それとも伝えたかった気持ちを分かって貰えた安心感からか、感情の高ぶりが関を切って泣き声として溢れ出す。
『ーー?!』
「ギャッ」
『ーーー?!』
すると何て事だろう。
突然バンと後ろから音が響いたのと同時に、後頭部と背中に衝撃を受けて勢い良く私はぶっ飛ばされた。
しかもズサササ…と、柔らかそうに見えた赤色の絨毯にヘッドスライディングをかましベチャっと止まった。
顔面からして大ダメージだ。
(いたい、いたい、怖い、待避!)
激しい苦痛に身動き1つ取れなかったけれど、ドタドタと大勢の足音と男の人の声を聞いて、慌てて窓の中に帰還する。
(待って!)
そのまま安全な場所に逃げようとした瞬間、優しい彼の声が頭の中に響いた。
『ーーーー!』
『ーーー!!』
『ーーーーー…』
そして異国の言葉で必死に状況を説明している彼の声と、それに対して複数の声が反応している。

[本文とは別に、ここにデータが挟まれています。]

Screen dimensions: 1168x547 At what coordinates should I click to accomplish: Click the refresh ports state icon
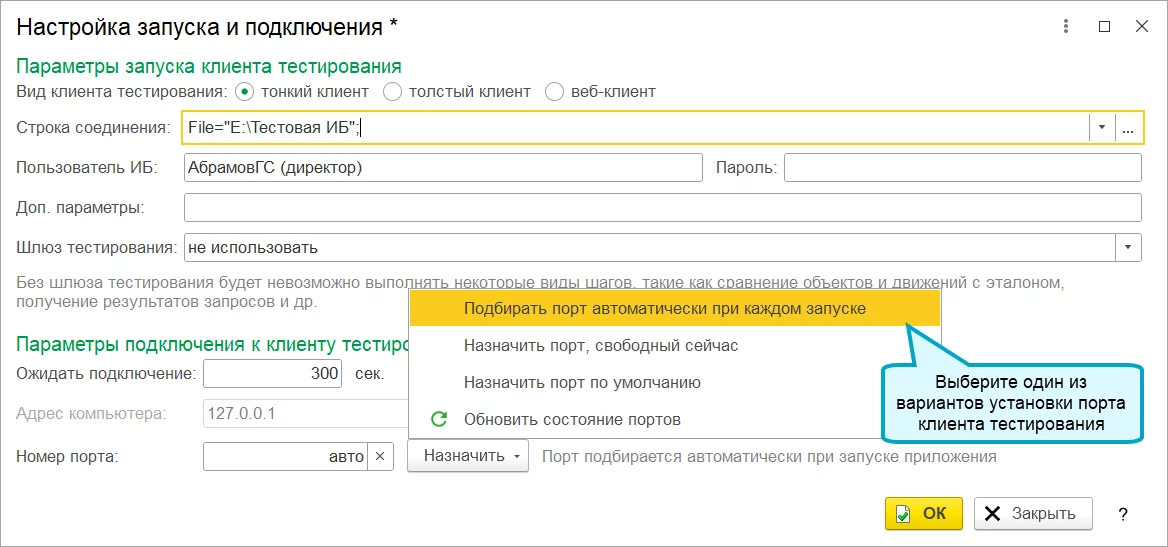[437, 419]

でも声のニュアンス的にあんまり状況は良く無いみたい。
(此処から立ち去れ化け物!)
ジンジンとする後頭部と背中の痛みを堪えていると、突然新しい声が頭の中に響き渡った。
(ば…ばけもの?)
その敵意と怒りに満ちた悪意に満ちた声に驚いて、思わずポカンとする。
(何を言うんだデュオ!)
(しかし!陛下は騙されているのです!
何やら怪しい魔術をかけられているのやも知れません!)
(そうです!この様な怪しい魔物を身近に寄せてはなりません!)
(だから彼女は魔物では無い!)
(陛下!ただの人間にこの様な真似は出来ません!)
頭の中で複数の声が喧嘩を始め出す。
私を庇ってくれているのは先ほどの優しい彼だろう。
では他の声は?
まだズキズキと痛いけど、驚いた拍子で動ける様になった私は、顔を挙げてようやく窓の外を眺める。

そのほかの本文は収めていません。